Preoperative and postoperative CCRT is standard treatment for locally advanced rectal cancer. In squamous cell carcinoma of the uterine cervix, patients with “immature glandular features” including signet ring cells are known as an independent predictor of radiation resistance [17]. In patients with esophageal adenocarcinoma SRCC histology is associated with reduced complete response rates and poor survival in patients undergoing preoperative CCRT [18]. These findings suggest that SRCC histology may confer resistance to radiotherapy/chemotherapy. However, no large studies have assessed the efficacy of RT alone or in combination with chemotherapy in SRCC tumors. A study showed good pathological response rates in patients with rectal SRCC after preoperative CCRT, and SRCC histology was found independently predictive of treatment response in multivariate analysis [21]. However, in that study there were only 5 patients with SRCC histology [21], and the clinical value of RT in rectal SRCC remains unknown.

For a rare disease such as rectal SRCC, it is difficult to include sufficient numbers of patients treated in a single center. Therefore we carried out a population-based study using the SEER database to determine the impact of preoperative and postoperative RT in patients with rectal SRCC. We found that treatment using these interventions conferred meaningful survival benefit only in patients with stage III and not stage II disease, and preoperative RT was an independent predictor for CSS.

To the best of our knowledge, the present study is the first and largest to assess the effects of preoperative and postoperative RT for rectal SRCC. Randomized controlled trials have found that preoperative CCRT improved local control and was associated with reduced toxicity but did not improve OS in comparison with patients who received postoperative CCRT [22‐24]. However, preoperative CCRT was associated with significantly improved histopathologic downstaging, resectability rate, and sphincter preservation in low-lying rectal cancer. Nowadays, preoperative CCRT has become widely accepted worldwide. In the present study, preoperative RT improved CSS in stage III rectal SRCC, and CSS in preoperative and postoperative RT groups was comparable.

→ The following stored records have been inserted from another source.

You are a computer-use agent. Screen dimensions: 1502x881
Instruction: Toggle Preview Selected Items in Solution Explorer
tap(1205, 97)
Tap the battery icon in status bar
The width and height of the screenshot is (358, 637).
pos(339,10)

Although SEER database lacks the assessment of treatment response after preoperative RT. However, a study by Jayanand et al. indicated that rectal SRCC was an independent predictor of pathological complete response (pCR) (p = 0.001), and pCR was associated with better local control and OS [21]. Bertland et al. also found that preoperative RT was associated with better tumor response in locally advanced or recurrent rectal SRCC [25]. Therefore, preoperative RT may confer survival advantage in rectal SRCC.

Although our study was a population-based SEER analysis, it should be acknowledged that there are several limitations in our study. First, its retrospective design incurs inherent bias. Second, the SEER database lacks important information including centralized pathologic review, quality of surgery, details of RT and chemotherapy, uniformity in treatment, pathological response to RT, patterns of local and distant recurrence, and treatment complications. In addition, patients with preoperative and postoperative RT were younger and may have had better health and less comorbidity, which could also confound the results.

In conclusion, preoperative RT significantly improved survival outcomes in patients with stage III rectal SRCC. We believe our study may be of note for RT centers that treat rectal SRCC. Further prospective studies are needed to confirm our results.